Well…I know it really hasn't worked out this season. I started strong with a pretty good draft. But then Brady got hurt. And then Larry Johnson didn't perform. And, I'll be honest, you just weren't the same FF that I remembered. And I'll admit, things are different now. I don't get to Tivo a bunch of games and watch them in HD…and it's hard to really connect with players and get pumped to really get into you. Plus I got Real Football hanging around with folks after church. Things aren't super serious, but it was just one more thing to add to the laundry list.
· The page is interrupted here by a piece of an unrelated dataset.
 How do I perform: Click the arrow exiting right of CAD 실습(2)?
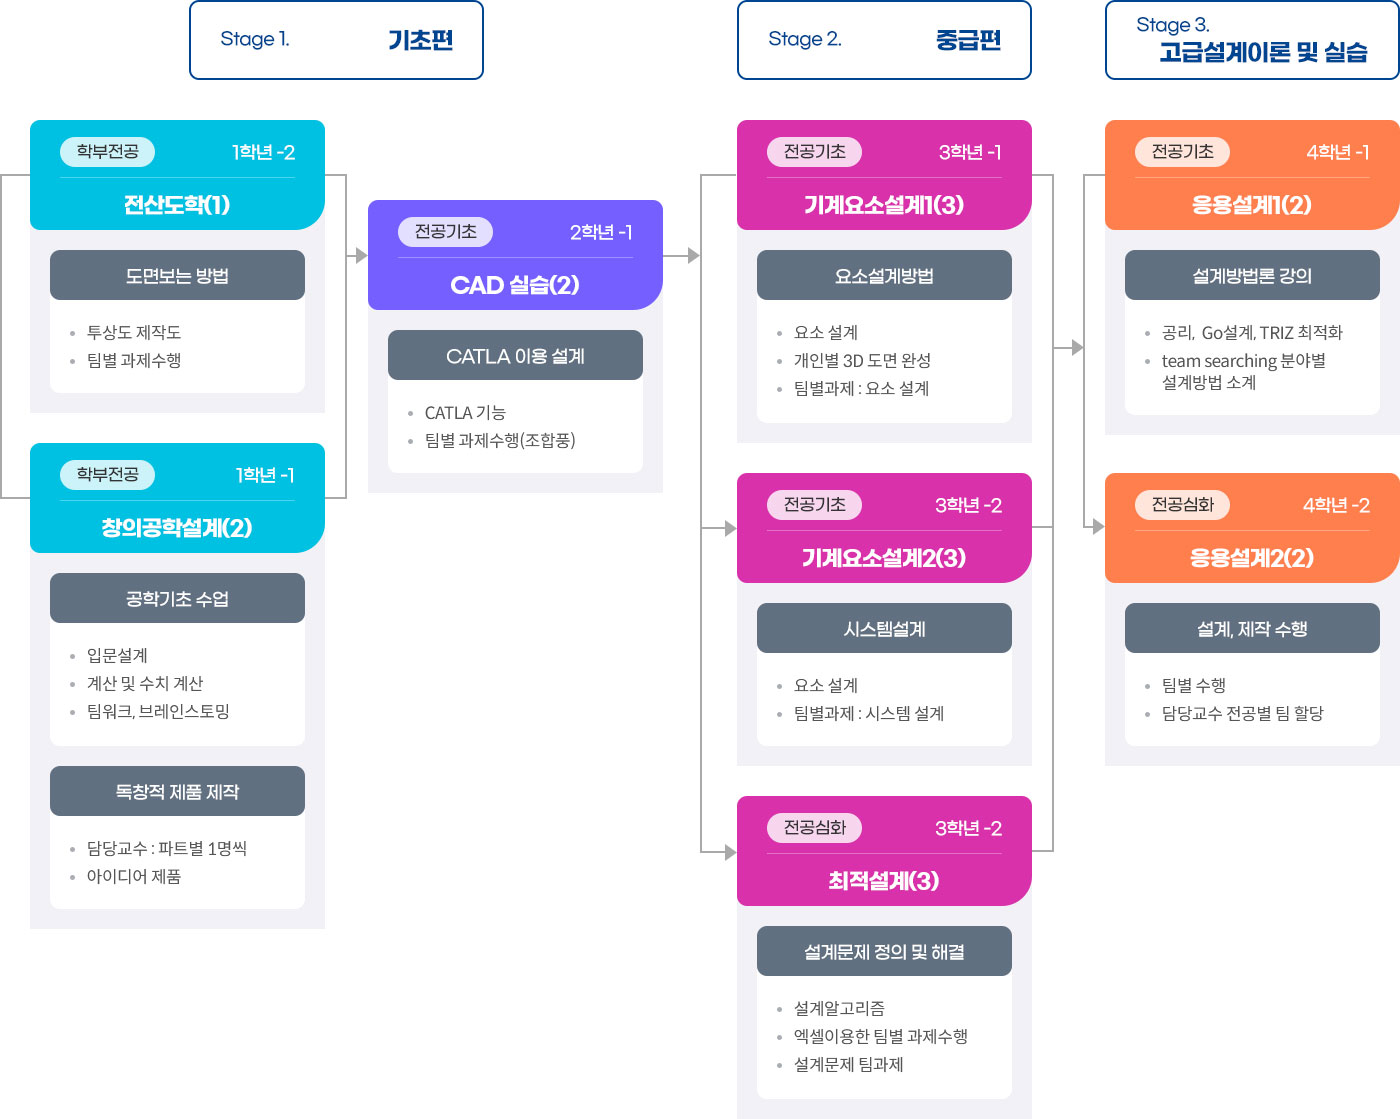coord(694,255)
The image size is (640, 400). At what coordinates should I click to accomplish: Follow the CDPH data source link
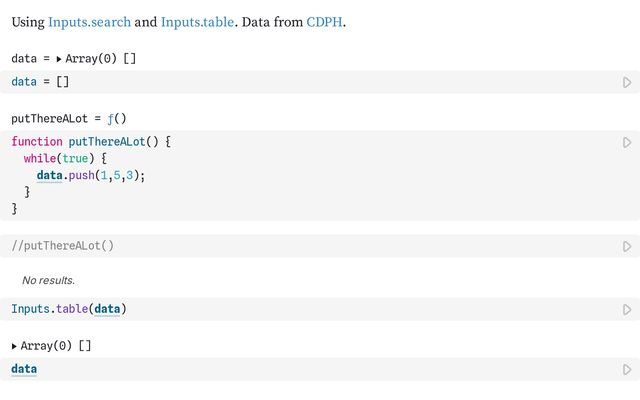click(x=324, y=22)
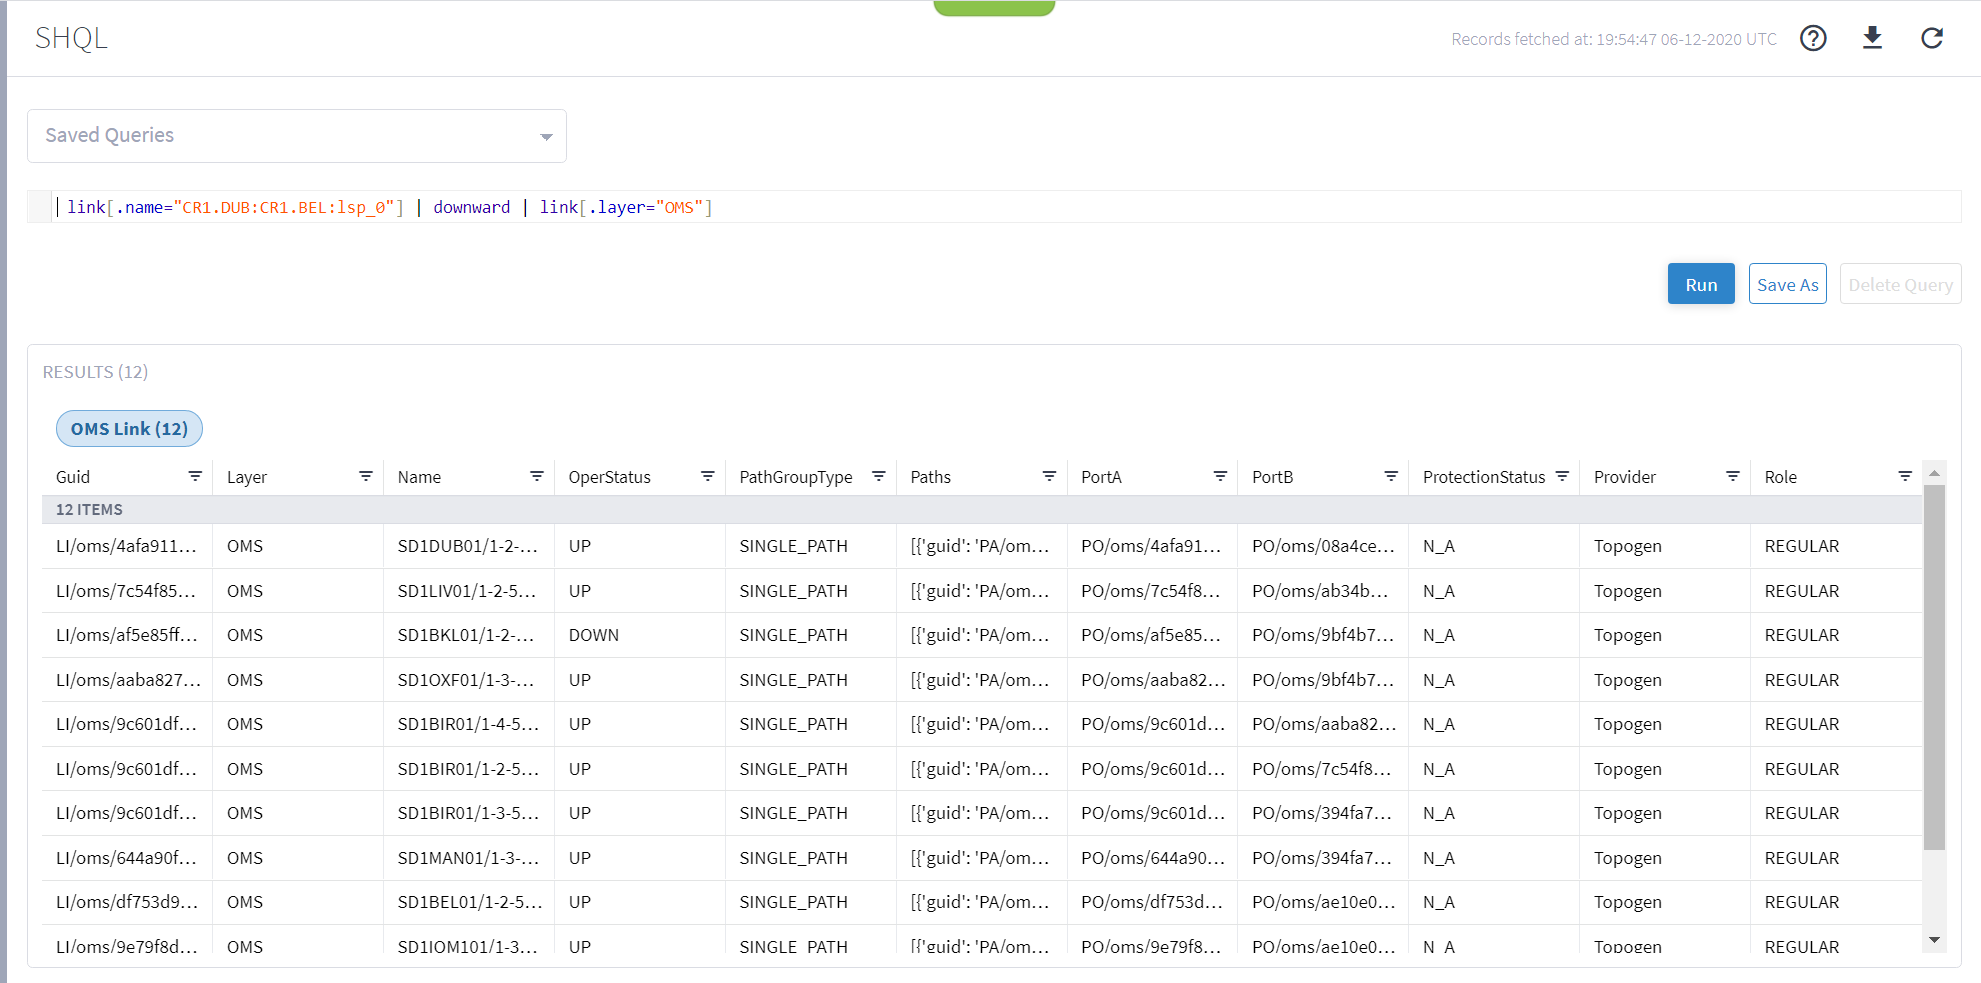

I've actually thought a lot about you. And there's a lot about you that I didn't get. Like how even though there were some superstars out there, doing statistically awesome, Real Football didn't depend on Fantasy Football so much. I mean, even if a dude throws for 300 yards, 3 TDs, and no interceptions, his team could still lose. Week after week, a guy could run, catch, score, but the ultimate goal could remain unattained. I guess I shouldn't have been surprised right? I mean, you're first name is Fantasy, not Reality.
And, I don't know if you noticed, but I'm seeing this other girl. She's funny. She's smart. She's beautiful. And…well…we got married. Shocker right? And I should've told you. I should've called you. I should've invited you. I just thought maybe we still had something this season… But it's really not the same at all. I have to watch real, live games to really get into you and I'm not able to.
Anyways, I just wanted to say it's me and not you. You're the same, year after year. I'm the one that's changed. I know that right now you're probably hurting and that this probably doesn't help at all. So I'm calling it off. I won't call you and you definitely shouldn't call me. It hurts me too, but I think it's the best for both of us. But I know that there will be a time in the future when you'll look back at this and just laugh. And maybe I'll even be there to laugh with you.